Tuesday, August 14, 2018

Runaway plane

For those who find Catholicism appealing, a major source of appeal is the notion of a living oracle. It's a nice idea. No doubt most Bible commentators wish they could interview the Bible writer they strive to interpret.

There are some familiar challenges for Protestants. A few books of the canon are less securely attested than others. The text of the NT is very secure. The text of some OT books less so–although that's more problematic if you're an Orthodox Jew.

The OT contains some passages that make Christian readers queasy. Mind you, we could say the same thing about what happens in the world around us. And it's not as if atheism is in a position to moralize. 

But despite the difficulties of the Protestant faith, which are easy to exaggerate, the Bible doesn't change.
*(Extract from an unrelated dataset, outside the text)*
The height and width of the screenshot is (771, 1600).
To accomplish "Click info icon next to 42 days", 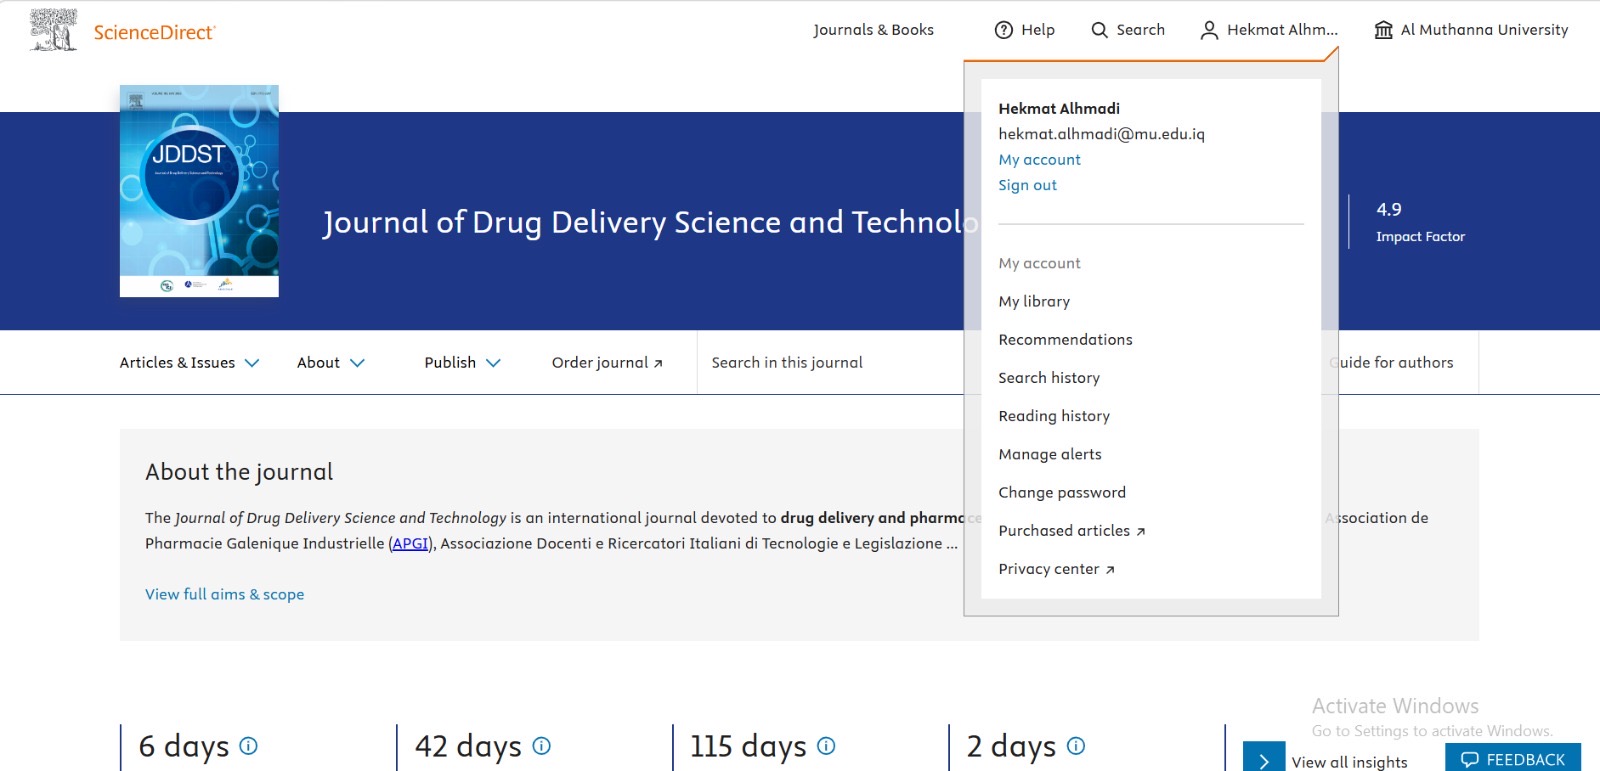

There are no surprises. It is what it is. We know exactly what we signed up for. 

By contrast, Catholicism is a runaway plane. The pilot is locked in the cockpit, behind an impenetrable door. The passengers are trapped. They must go wherever the pilot takes them. Francis is like a pilot tripping out on acid.

Just in the last few weeks, there's the ever-enveloping Cardinal McCarrick scandal. Like vampires, queer bishops propagate their own. 

You have the death penalty bombshell dropped by Francis. And now there's the grand jury report in Pennsylvania:

Extrapolate from that to other states and other countries, then just imagine the scale of the contagion.

That's one of the problems with a living oracle. It's destination unknown, and you're along for the ride whether you like it or not. Can't open the door and walk away at 40,000 altitude.  

Over at Called to Communion, they live under a glass dome. A climate-controlled utopia with fawns and flowers, songbirds and butterflies.  


  1. Remember when they were saying it was only 1% of all priests? And that “there’s sex abuse in Protestant churches and also public schools as well”? That was the hand-wave that was supposed to dismiss all of this.

  2. Newman didn't believe in papal infallibility. But then it became papist dogma. He found that hard to reconcile.